O representante do BNDES, Arian Bechara Ferreira, também traçou um panorama sobre o trabalho do banco no setor do saneamento ambiental, área que para a instituição teve um “boom” a partir do ano de 2007, com o advento do Programa de Aceleração do Crescimento (PAC). Ele apresentou alguns dados sobre saneamento no Brasil. Entre eles, que hoje 93% dos domicílios da área urbana estão ligados à rede de distribuição de água, cobertura que é bem menor na área rural, onde, segundo dados da Pesquisa Nacional por Amostra de Domicílios – PNAD/2012 chega a apenas 33,2%. O restante esse abastecimento vem outras fontes como poços, chafarizes ou diretamente de cursos d’água sem nenhum tratamento, ou seja, inadequadas. “Existe um déficit da qualidade no atendimento em água. A precariedade e o déficit no acesso a água são pontos ainda a serem atendidos”, disse, ao lembrar também que essa diferença de cobertura entre área urbana e rural também existe quando se fala em tratamento de esgoto.

 

Em sua fala, Bechara expôs como o BNDES poderia ajudar no desenvolvimento do setor de saneamento e as linhas para isso, bem como os instrumentos de apoio que o banco disponibiliza para o setor de saneamento, através do financiamento tradicional para o saneamento ambiental e recursos hídricos (tanto para o setor privado quanto público) e o BNDES Estados. Ele também apresentou dados de atuação sobre valores de contratação do banco nos últimos oito anos em saneamento ambiental, em torno de R$ 1 bi a R$ 2 bilhões destinados por ano, tanto rural quanto urbano.

 

Especificamente sobre o saneamento rural, Bechara ressaltou que tem que olhar para o Plano Nacional de Saneamento Básico (Plansab), que estabelece diretrizes e planejamento para o setor de saneamento, ferramenta fundamental para a universalização. Ele ressaltou a importância de um esforço conjunto entre União, Estados e Municípios para que sejam direcionados recursos para que as comunidades rurais tenham acesso a saneamento. “As Companhias Estaduais e a União têm que tentar atuar conjuntamente e de maneira customizada a cada comunidade”, destacou.

 

Já Fabrício de Souza Líbano falou sobre a atuação da Codevasf e as atividades desenvolvidas pela Companhia no quesito saneamento, a exemplo do Programa Água para Todos, bem como no esgotamento sanitário. Hoje existe ainda mais de 7 milhões de pessoas na área rural sem acesso a coleta de esgoto pública.

 

Na sua abordagem, o especialista em Saúde e Ambiente da Fiocruz, destacou a questão do saneamento como política de saúde pública. Um dos pontos de sua apresentação ele falou sobre perspectivas de sustentabilidade. Guilherme Franco Netto ressaltou que para assegurar a sustentabilidade do saneamento ambiental rural os elementos do tripé tecnologia-gestão-aspectos socioambientais devem ser considerados de igual importância e integrados a políticas públicas distributivas da riqueza e socialmente includentes.

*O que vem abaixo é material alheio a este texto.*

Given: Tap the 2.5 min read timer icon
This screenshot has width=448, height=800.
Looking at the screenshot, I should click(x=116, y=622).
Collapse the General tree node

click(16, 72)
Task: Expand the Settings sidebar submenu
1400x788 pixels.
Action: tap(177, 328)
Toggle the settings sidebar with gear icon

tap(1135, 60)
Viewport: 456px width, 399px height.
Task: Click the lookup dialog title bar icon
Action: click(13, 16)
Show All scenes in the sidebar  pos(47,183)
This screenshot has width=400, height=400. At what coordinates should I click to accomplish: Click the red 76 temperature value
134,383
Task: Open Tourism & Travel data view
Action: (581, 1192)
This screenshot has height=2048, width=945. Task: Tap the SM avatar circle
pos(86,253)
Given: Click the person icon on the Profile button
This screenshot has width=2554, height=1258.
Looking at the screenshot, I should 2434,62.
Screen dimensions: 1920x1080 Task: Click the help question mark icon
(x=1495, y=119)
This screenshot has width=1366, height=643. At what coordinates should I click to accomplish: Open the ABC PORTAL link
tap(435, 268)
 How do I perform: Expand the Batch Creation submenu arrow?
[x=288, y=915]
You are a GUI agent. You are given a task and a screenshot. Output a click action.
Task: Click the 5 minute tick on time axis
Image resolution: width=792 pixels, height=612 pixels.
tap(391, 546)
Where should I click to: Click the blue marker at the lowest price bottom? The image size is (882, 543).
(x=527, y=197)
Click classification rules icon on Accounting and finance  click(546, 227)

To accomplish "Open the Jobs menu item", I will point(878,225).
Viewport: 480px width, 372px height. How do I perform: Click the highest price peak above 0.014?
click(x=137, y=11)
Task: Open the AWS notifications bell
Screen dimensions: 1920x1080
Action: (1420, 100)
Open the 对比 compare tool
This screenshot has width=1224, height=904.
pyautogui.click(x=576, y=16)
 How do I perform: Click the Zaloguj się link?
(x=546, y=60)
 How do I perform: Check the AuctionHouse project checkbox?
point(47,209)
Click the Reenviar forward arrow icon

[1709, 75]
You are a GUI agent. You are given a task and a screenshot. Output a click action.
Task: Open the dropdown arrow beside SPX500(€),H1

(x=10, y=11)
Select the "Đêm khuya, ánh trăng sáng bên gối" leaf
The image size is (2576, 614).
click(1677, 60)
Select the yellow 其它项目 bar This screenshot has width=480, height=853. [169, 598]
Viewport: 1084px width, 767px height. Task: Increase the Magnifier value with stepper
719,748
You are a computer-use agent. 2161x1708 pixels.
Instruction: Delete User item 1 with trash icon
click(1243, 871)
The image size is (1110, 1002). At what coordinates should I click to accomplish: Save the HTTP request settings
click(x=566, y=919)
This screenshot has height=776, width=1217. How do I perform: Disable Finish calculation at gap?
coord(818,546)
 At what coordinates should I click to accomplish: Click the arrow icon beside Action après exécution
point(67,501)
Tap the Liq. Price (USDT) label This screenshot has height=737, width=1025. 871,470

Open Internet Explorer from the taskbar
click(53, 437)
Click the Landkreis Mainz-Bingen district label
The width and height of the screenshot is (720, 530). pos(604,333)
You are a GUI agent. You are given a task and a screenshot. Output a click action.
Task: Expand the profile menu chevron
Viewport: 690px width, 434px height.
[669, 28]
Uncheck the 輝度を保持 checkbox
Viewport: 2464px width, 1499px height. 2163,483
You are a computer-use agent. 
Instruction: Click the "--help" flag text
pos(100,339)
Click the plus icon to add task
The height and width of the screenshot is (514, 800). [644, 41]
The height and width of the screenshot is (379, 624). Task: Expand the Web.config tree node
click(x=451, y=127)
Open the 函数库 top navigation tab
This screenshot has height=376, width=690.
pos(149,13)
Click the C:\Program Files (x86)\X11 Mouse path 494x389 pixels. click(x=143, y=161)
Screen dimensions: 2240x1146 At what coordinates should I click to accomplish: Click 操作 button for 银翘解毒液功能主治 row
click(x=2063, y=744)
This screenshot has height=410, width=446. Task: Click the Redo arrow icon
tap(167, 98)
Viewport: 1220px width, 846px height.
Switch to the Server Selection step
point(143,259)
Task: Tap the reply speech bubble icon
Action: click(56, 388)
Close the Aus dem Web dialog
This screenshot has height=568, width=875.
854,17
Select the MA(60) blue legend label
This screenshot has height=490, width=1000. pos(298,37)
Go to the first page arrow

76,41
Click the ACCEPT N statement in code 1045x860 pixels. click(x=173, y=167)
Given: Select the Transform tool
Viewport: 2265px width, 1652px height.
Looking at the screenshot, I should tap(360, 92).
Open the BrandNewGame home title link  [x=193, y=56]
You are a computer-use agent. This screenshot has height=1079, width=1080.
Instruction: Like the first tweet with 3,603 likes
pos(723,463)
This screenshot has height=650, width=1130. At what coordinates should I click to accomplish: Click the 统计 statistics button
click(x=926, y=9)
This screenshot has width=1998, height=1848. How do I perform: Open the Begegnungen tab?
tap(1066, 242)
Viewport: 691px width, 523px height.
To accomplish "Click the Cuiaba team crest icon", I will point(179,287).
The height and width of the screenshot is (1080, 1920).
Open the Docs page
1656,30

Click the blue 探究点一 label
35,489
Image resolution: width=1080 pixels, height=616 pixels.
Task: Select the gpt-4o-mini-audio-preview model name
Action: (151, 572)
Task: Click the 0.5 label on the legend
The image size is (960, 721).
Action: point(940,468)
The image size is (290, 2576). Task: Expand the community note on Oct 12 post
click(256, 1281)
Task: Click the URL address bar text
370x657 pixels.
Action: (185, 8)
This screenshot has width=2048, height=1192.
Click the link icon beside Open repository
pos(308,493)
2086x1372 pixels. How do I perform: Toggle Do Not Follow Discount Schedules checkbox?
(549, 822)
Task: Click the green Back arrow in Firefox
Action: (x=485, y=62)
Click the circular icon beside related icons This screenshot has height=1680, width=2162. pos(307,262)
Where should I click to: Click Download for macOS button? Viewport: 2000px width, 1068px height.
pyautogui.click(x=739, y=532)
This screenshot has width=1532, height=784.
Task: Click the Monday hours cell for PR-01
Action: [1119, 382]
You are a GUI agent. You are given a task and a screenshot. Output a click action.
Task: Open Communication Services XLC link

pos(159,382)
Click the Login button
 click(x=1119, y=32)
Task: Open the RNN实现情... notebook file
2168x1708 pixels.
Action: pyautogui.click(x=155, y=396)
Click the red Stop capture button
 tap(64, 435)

Além disso destacou a necessidade da prioridade ao fomento e disseminação de modelos de saneamento ambiental rural “ecológicos” e auto-gestionáveis pelas comunidades beneficiadas.

 

Ao final das explanações, os deputados apresentaram questionamentos e fizeram considerações, a exemplo dos deputados Nilto Tatto, Paulão (PT/AL) e Adelmo Carneiro Leão (PT/MG), que também parabenizaram a iniciativa da audiência para debater esse tema importante. Todos foram unânimes na necessidade de haver uma sinergia maior para que o processo flua.